Provided text:
In the current stage of the world, when some 200 countries have been recognized as independent states with the right to participate in the United Nations —ridiculous legal fiction—, the only chance to forge a ray of hope is by leading the masses, in a rational and calm way, to the understanding that all the inhabitants of the planet are facing a grave risk.
Within our limited relations, we have had the opportunity, in less than three weeks, to receive two eminent figures. The first one was Alan Robock, an emeritus researcher and professor at Rutgers University, New Jersey. While working with a group of courageous colleagues, the US scientist proved the Nuclear Winter theory and advanced it to its current level. Only 100 of the 25,000 strategic nuclear weapons that exist today would be enough to cause this tragedy, he explained.
The Nuclear Winter theory has shown that “If such weapons did not exist, they could not be used. And at present, there is absolutely no rational argument for their use. If they cannot be used, they must be destroyed. By doing so we would protect ourselves from accidents, mistaken calculations or any bouts of insanity.”
“…Any country that at present may be considering the nuclear option must acknowledge that by adopting such a decision, it would be endangering not only its own population but the entire world.
“… The use of nuclear weapons in the event of a total attack against an enemy would be suicidal due to the anomalous cold and darkness caused by the smoke from the fires generated by the bomb.”
Robock quoted Einstein: “The unleashed power of the atom has changed everything save our modes of thinking and we thus drift toward unparalleled catastrophe.”
My reply to the noble scientist was: “It makes no difference if we know about this, what is needed is for the world to know.”
On October 2, another eminent figure of great authority and prestige arrived in our country, economist Michel Chossudovsky, the director of the Center for Research on Globalization and chief editor of the renowned and increasingly influential Website Global Research. He is an emeritus professor at the University of Ottawa and a consultant for several international institutions, including the United Nations Development Program, the African Development Bank, the United Nations Population Fund. He has an extensive list of other connections and merits that would take a long time to mention.
One of the first activities of the Canadian economist and writer was a lecture he gave to students, professors and researchers in economics, at the Manuel Sanguily Theater, University of Havana. He presented his lecture and answered all questions in perfect Spanish; a commendable effort. I noted down the main ideas from his presentation, especially those related to the risk of war employing atomic weapons.
“…in the Universities of North America, the neoliberal economy represents totally fictitious realities. It is very difficult for economists […] to analyze the economic reality […] there is no notion of the economic actor.”
“…the financial manipulation of covert operations by power groups, of the fraud entailed by this economic system […] is something beyond the control of individuals…”

Exercises to complete:
[1] According to the passage on the risk of nuclear war, how many of the existing strategic nuclear weapons would be enough to cause a nuclear winter?
[2] Write a continuation of the passage on the risk of nuclear war, beginning after its final sentence.

(Rows showing where targets appear)
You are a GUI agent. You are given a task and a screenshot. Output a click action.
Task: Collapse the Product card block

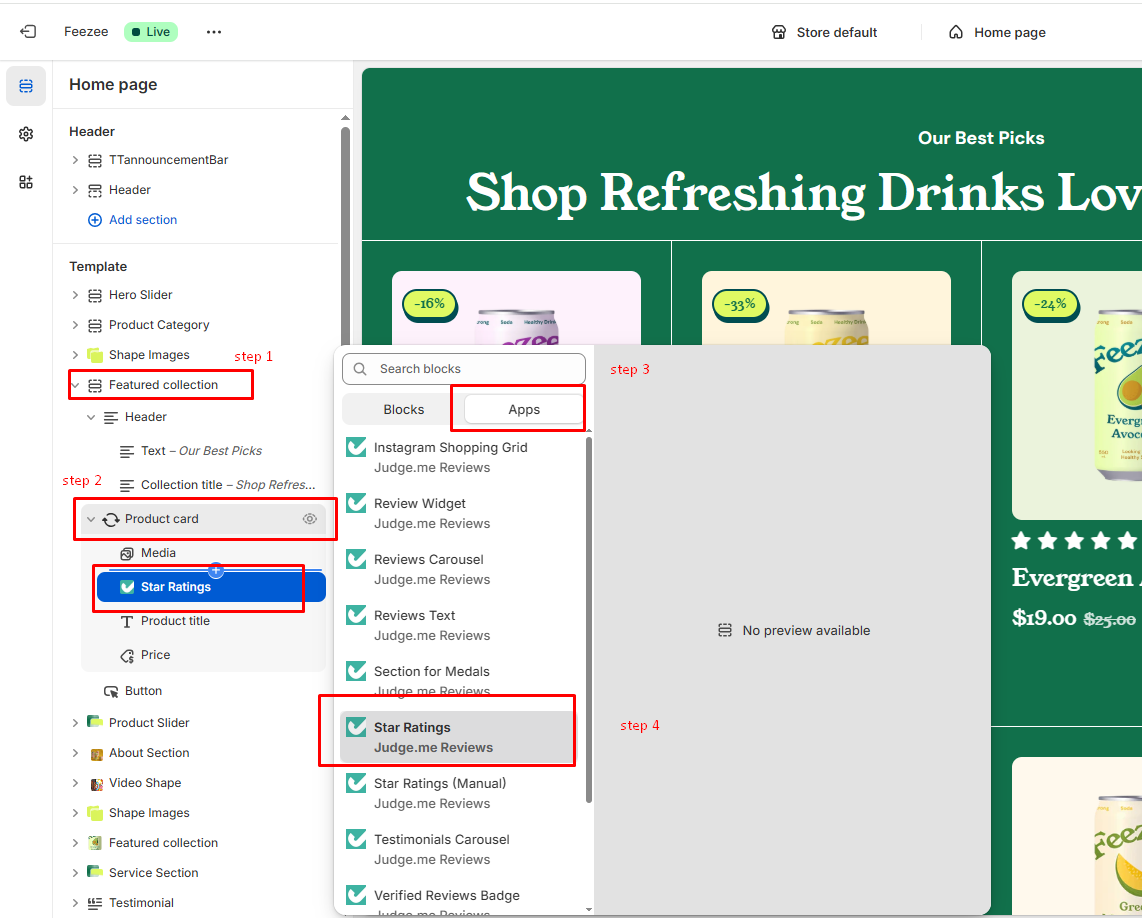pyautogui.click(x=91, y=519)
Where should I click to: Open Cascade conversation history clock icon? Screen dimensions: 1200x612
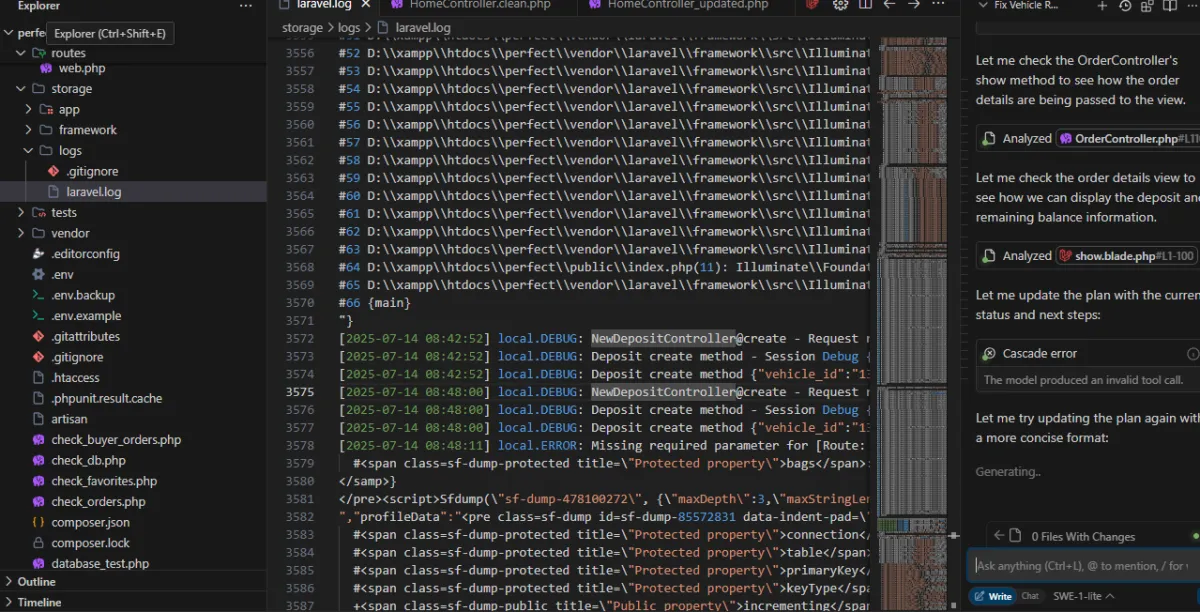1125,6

Outputs:
[1] Only 100 of the 25,000 strategic nuclear weapons that exist today.

[2]
“At present, I would like to focus more on the issue of the military venture underway. It is an alliance between the United States, NATO and Israel: a military project, but at the same time, an economic project, since it is a project aimed at economic conquest.”
“…these military operations meet […] objectives of an economic nature […] the major economic objectives are oil and natural gas […] from the eastern Mediterranean to the Chinese borders and the Caspian Sea, South of Saudi Arabia […] the Middle East-Central Asia. This region —according to statistics— contains around 60 percent of the world reserves of oil and natural gas.”
“If we compare this to the US reserves; they are 30 times greater. The United States has less than two percent of the world reserves […] and they are unleashing a war […] to control these resources in the name of their oil companies […] the configuration of economic power behind this war is made up of oil companies such as British Petroleum, Chevron, Exxon […], the big Anglo-American oil companies that are there and have interests in those regions.”
“British Petroleum […] was formerly the Anglo-Persian Oil Company, but this Anglo Persian Oil Company was a project of conquest both of Iran and Iraq after the Second World War…”
“If you add the Muslim countries to Nigeria, Libya, Algeria, Malaysia, Indonesia and Brunei, they represent 70 percent of the global crude oil reserves […] The United States is carrying out a religious war against the inhabitants of those countries where there is oil. […] It is a holy crusade against the Muslim world, but the religious objective is only a pretext, the justification to unleash such a war. […] The statements made by Obama, by Hillary Clinton […] lead us to believe that the United States, with all its military power and military spending of nearly 1 trillion dollars a year, is waging a war against Bin Laden and Al Qaeda.
“…contradictions of this discourse always come from official sources […] the CIA recently published a document revealing that Al Qaeda has less than 50 members in Afghanistan […] That war is not against Muslim terrorists; but the pretext for the war is to fight in favor of democracy and to remove the evil.”
“It is interesting to note that military documents read: ‘If you know what you want, let’s go and get them, they are evil.’ There is lots of rhetoric […] it is a discourse that nobody will question, because the authority, President Obama, comes and says, ‘We must look for Bin Laden, we do not know where he is, but if necessary […] we will go after him with our nuclear weapons.’”
“After September 11, the doctrine of preventive war and preventive nuclear war was formulated […] stating that it was fair, based on the objective of fighting terrorism, to use our nuclear weapons against them. And media distortions presented Bin Laden even as a nuclear power […]the so-called non-state nuclear powers […] non-state nuclear powers are allied with Iran which, they say, is a nuclear power even though there is no evidence that Iran has a nuclear weapon.”
“…The United States and its allies are threatening Iran with the nuclear weapon using the justification of the non-existing nuclear weapons in Iran, and the pretext is that Iran constitutes a threat to global security.”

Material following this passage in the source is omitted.